- **THE REQUEST**
Can you print every one of the lines below word for word, with no changes?

- **MATERIAL FOR THIS EXERCISE**

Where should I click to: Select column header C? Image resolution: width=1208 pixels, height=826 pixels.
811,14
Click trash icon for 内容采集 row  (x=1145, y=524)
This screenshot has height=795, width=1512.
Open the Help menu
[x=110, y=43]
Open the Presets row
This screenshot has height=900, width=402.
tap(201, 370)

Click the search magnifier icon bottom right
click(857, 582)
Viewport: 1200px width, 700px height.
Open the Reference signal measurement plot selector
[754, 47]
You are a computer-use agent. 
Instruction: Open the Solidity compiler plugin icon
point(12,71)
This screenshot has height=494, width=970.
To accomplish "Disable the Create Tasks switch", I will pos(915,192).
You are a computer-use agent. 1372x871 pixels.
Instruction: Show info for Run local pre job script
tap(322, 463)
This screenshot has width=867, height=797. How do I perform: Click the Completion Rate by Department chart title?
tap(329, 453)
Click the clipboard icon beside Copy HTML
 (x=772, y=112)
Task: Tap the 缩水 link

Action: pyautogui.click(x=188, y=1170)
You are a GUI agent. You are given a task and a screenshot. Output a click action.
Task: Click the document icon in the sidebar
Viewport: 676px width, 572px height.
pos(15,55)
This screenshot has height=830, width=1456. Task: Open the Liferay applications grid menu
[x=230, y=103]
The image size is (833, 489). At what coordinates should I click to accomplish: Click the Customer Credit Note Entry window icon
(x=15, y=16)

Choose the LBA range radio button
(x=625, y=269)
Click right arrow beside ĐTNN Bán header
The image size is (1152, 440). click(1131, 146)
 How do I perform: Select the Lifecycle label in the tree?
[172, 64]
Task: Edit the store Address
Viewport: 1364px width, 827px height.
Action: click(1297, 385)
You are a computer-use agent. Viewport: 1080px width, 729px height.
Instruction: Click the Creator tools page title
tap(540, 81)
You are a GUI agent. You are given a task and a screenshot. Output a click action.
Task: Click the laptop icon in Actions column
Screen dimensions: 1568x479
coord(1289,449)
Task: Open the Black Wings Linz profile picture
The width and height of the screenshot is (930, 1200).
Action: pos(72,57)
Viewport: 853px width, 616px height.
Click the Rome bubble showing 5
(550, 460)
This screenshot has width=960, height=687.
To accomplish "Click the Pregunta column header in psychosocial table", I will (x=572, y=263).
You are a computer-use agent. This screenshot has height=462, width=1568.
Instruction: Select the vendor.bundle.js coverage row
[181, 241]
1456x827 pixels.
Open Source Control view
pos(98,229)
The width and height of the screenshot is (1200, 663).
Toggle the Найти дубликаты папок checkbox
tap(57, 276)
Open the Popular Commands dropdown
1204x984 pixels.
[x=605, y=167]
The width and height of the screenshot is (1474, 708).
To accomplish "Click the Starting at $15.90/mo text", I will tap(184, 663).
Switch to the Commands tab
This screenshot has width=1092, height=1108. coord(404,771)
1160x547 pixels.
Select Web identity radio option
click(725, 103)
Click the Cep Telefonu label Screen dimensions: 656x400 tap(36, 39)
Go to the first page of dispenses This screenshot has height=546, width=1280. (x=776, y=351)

- **WORKED SOLUTION**
Where should I click to: Select column header C? Image resolution: width=1208 pixels, height=826 pixels.
811,14
Click trash icon for 内容采集 row  (x=1145, y=524)
This screenshot has height=795, width=1512.
Open the Help menu
[x=110, y=43]
Open the Presets row
This screenshot has height=900, width=402.
tap(201, 370)

Click the search magnifier icon bottom right
click(857, 582)
Viewport: 1200px width, 700px height.
Open the Reference signal measurement plot selector
[754, 47]
You are a computer-use agent. 
Instruction: Open the Solidity compiler plugin icon
point(12,71)
This screenshot has height=494, width=970.
To accomplish "Disable the Create Tasks switch", I will pos(915,192).
You are a computer-use agent. 1372x871 pixels.
Instruction: Show info for Run local pre job script
tap(322, 463)
This screenshot has width=867, height=797. How do I perform: Click the Completion Rate by Department chart title?
tap(329, 453)
Click the clipboard icon beside Copy HTML
 (x=772, y=112)
Task: Tap the 缩水 link

Action: pyautogui.click(x=188, y=1170)
You are a GUI agent. You are given a task and a screenshot. Output a click action.
Task: Click the document icon in the sidebar
Viewport: 676px width, 572px height.
pos(15,55)
This screenshot has height=830, width=1456. Task: Open the Liferay applications grid menu
[x=230, y=103]
The image size is (833, 489). At what coordinates should I click to accomplish: Click the Customer Credit Note Entry window icon
(x=15, y=16)

Choose the LBA range radio button
(x=625, y=269)
Click right arrow beside ĐTNN Bán header
The image size is (1152, 440). click(1131, 146)
 How do I perform: Select the Lifecycle label in the tree?
[172, 64]
Task: Edit the store Address
Viewport: 1364px width, 827px height.
Action: click(1297, 385)
You are a computer-use agent. Viewport: 1080px width, 729px height.
Instruction: Click the Creator tools page title
tap(540, 81)
You are a GUI agent. You are given a task and a screenshot. Output a click action.
Task: Click the laptop icon in Actions column
Screen dimensions: 1568x479
coord(1289,449)
Task: Open the Black Wings Linz profile picture
The width and height of the screenshot is (930, 1200).
Action: pos(72,57)
Viewport: 853px width, 616px height.
Click the Rome bubble showing 5
(550, 460)
This screenshot has width=960, height=687.
To accomplish "Click the Pregunta column header in psychosocial table", I will (x=572, y=263).
You are a computer-use agent. This screenshot has height=462, width=1568.
Instruction: Select the vendor.bundle.js coverage row
[181, 241]
1456x827 pixels.
Open Source Control view
pos(98,229)
The width and height of the screenshot is (1200, 663).
Toggle the Найти дубликаты папок checkbox
tap(57, 276)
Open the Popular Commands dropdown
1204x984 pixels.
[x=605, y=167]
The width and height of the screenshot is (1474, 708).
To accomplish "Click the Starting at $15.90/mo text", I will tap(184, 663).
Switch to the Commands tab
This screenshot has width=1092, height=1108. coord(404,771)
1160x547 pixels.
Select Web identity radio option
click(725, 103)
Click the Cep Telefonu label Screen dimensions: 656x400 tap(36, 39)
Go to the first page of dispenses This screenshot has height=546, width=1280. (x=776, y=351)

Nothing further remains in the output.